In Visible Learning for Teachers: Maximizing Impact on Learning, Hattie presents eight ‘mind frames’ or ways of thinking that together must underpin every action and decision in schools and systems. He argues that teachers who develop these mind frames will have major impacts on student learning.

As I read the article, a few bits stood out to me, perhaps because of where I am on the continuum of learning about learning. teaching, feedback, assessment.  I want to share those with you. They are all from the article found at In Conversation with John Hattie

The purpose of schools is to help students exceed their potential and do more than they thought they could do.

This challenges my thinking of encouraging students to be the best they can be. Dr Hattie says if we do this, it is not enough. We should be encouraging students to be better than they think they can be!

 

Authors  City, Elmore, Fiarman, and Teitel (2009) in Instructional Rounds in Education: A Network Approach to Improving Teaching and Learning  and Roberts in  Instructional Rounds in Action,  (2012) have favorite questions to ask the students to find out where they are up to in terms of understanding. I have printed these out to remind myself of them.

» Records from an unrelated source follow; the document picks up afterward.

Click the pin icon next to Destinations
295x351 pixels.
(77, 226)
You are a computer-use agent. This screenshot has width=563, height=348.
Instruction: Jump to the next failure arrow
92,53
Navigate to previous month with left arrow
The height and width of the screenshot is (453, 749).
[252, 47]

• What are you learning? What are you working on?
• What do you do if you don’t know the answer or you’re stuck?
• How will you know when you’re finished?
• How will you know if what you’ve done is good quality?

 

Lastly, because we are doing what is called Formative practice at school that involves us in teams of 3 or 4 observing each other’s classes once a term, the following rang a bell. I have, up till now, focused on the teacher and observing and commenting on what they did, rather than asking the students where they were up to, what were they learning.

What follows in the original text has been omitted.